[Opening MATERIAL FOR THE TASK section]

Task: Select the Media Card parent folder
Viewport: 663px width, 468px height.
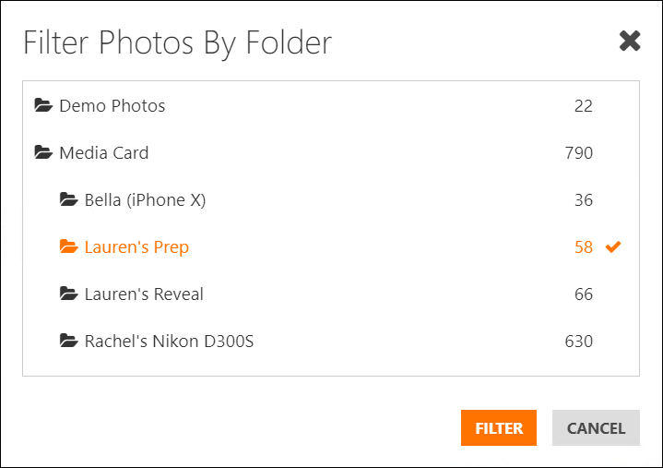Action: [104, 152]
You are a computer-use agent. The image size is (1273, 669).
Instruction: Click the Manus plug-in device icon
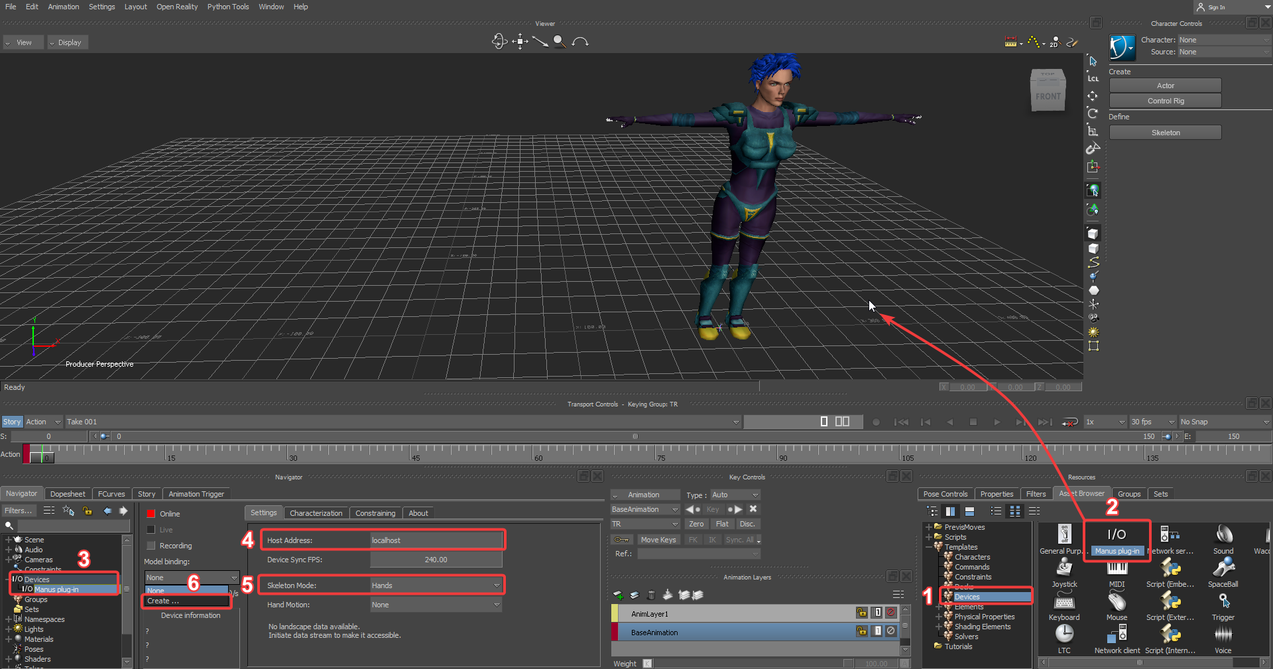click(1117, 536)
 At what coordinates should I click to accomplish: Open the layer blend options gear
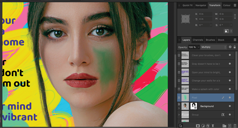(230, 47)
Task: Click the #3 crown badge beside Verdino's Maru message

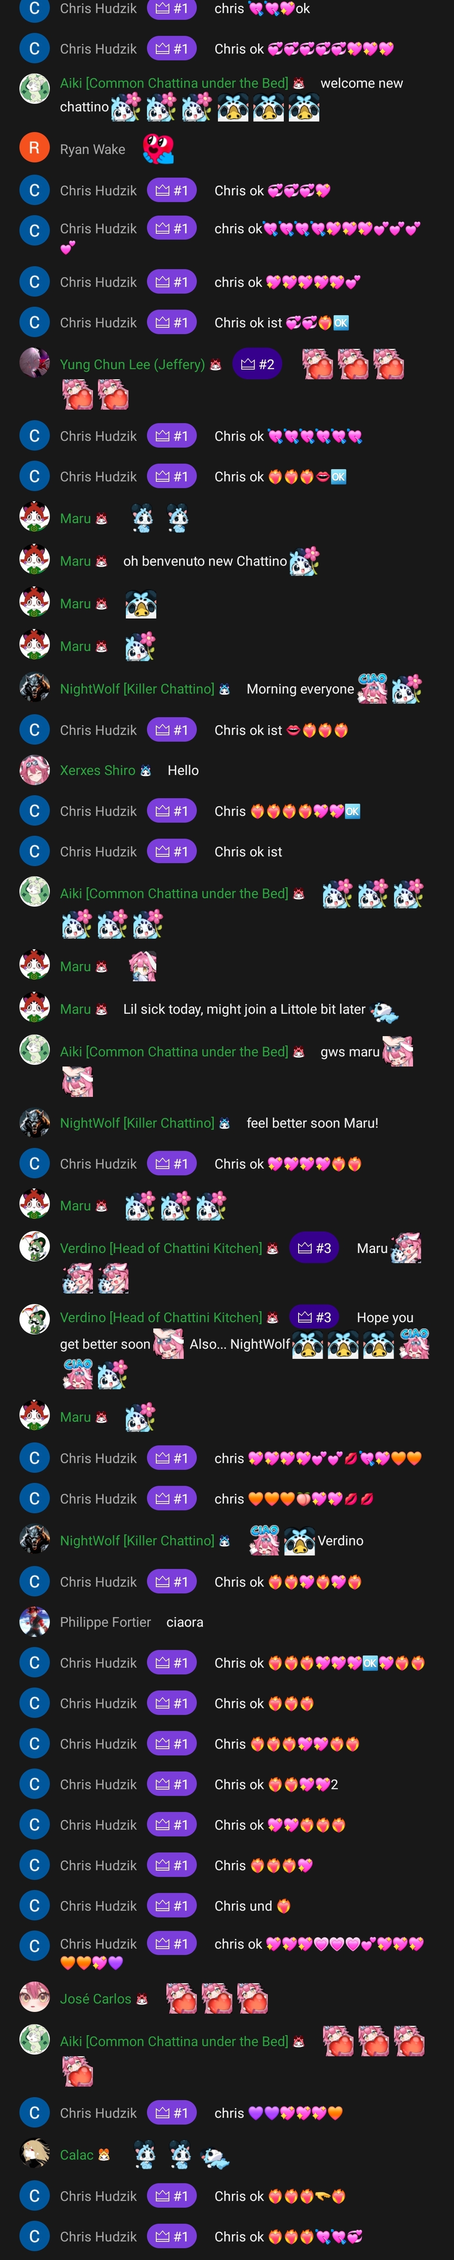Action: click(x=314, y=1248)
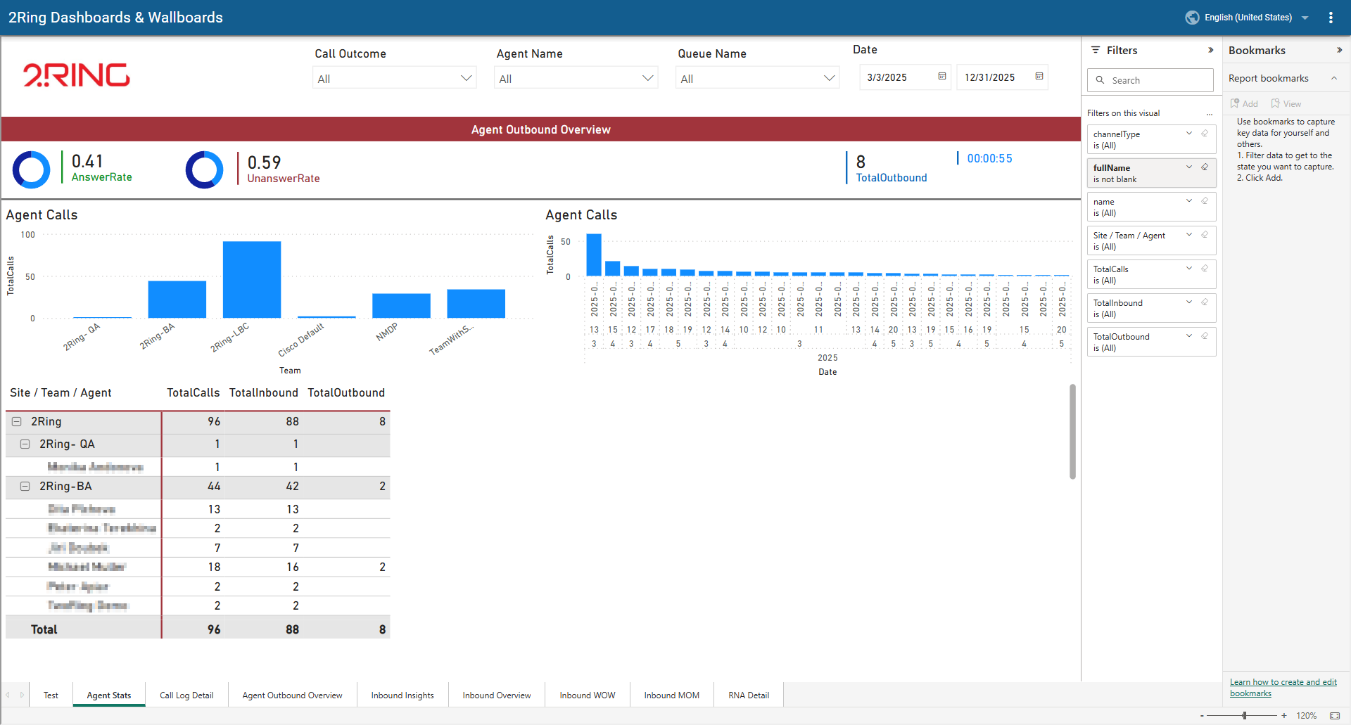This screenshot has height=725, width=1351.
Task: Open the Call Outcome dropdown
Action: click(x=394, y=78)
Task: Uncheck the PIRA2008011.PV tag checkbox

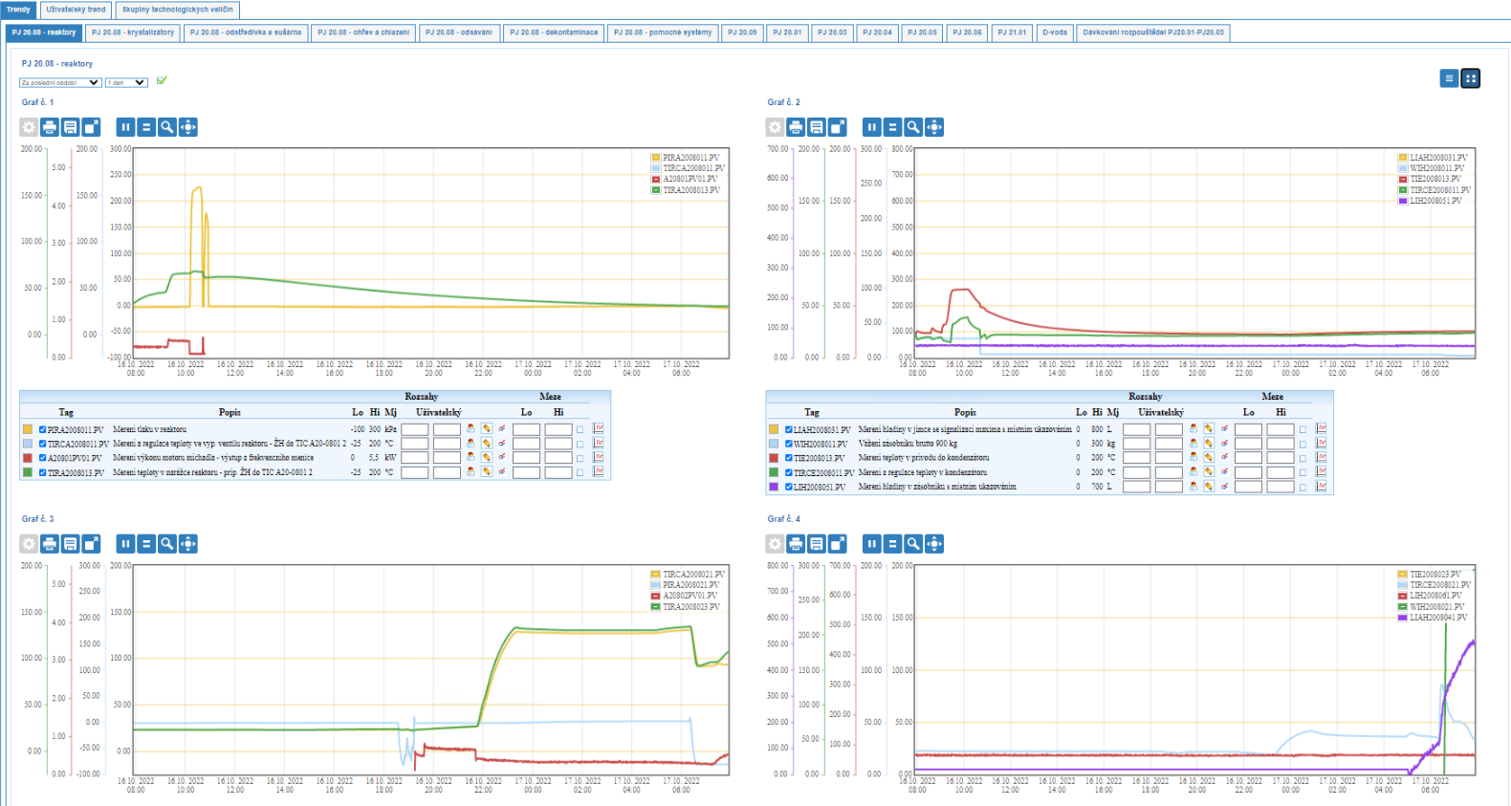Action: (43, 429)
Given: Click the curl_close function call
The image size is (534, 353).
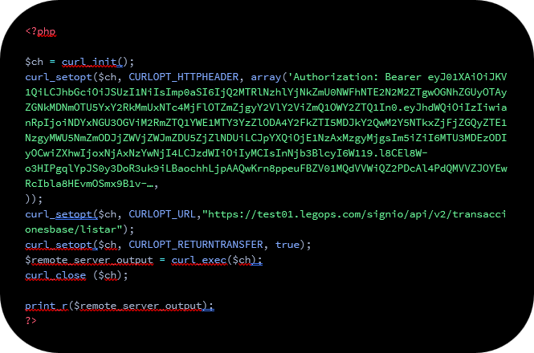Looking at the screenshot, I should point(55,275).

[Closing MATERIAL FOR THE TASK section]

### TASK STATEMENT
Pictures must be left out when the records are transcribed exactly.

### TASK OUTPUT
Task: Select the Media Card parent folder
Viewport: 663px width, 468px height.
Action: [104, 152]
You are a computer-use agent. The image size is (1273, 669).
Instruction: Click the Manus plug-in device icon
click(1117, 536)
 At what coordinates should I click to accomplish: Open the layer blend options gear
(230, 47)
Task: Click the #3 crown badge beside Verdino's Maru message

Action: click(x=314, y=1248)
This screenshot has height=725, width=1351.
Task: Open the Call Outcome dropdown
Action: click(x=394, y=78)
Task: Uncheck the PIRA2008011.PV tag checkbox

Action: (43, 429)
Given: Click the curl_close function call
The image size is (534, 353).
Looking at the screenshot, I should point(55,275).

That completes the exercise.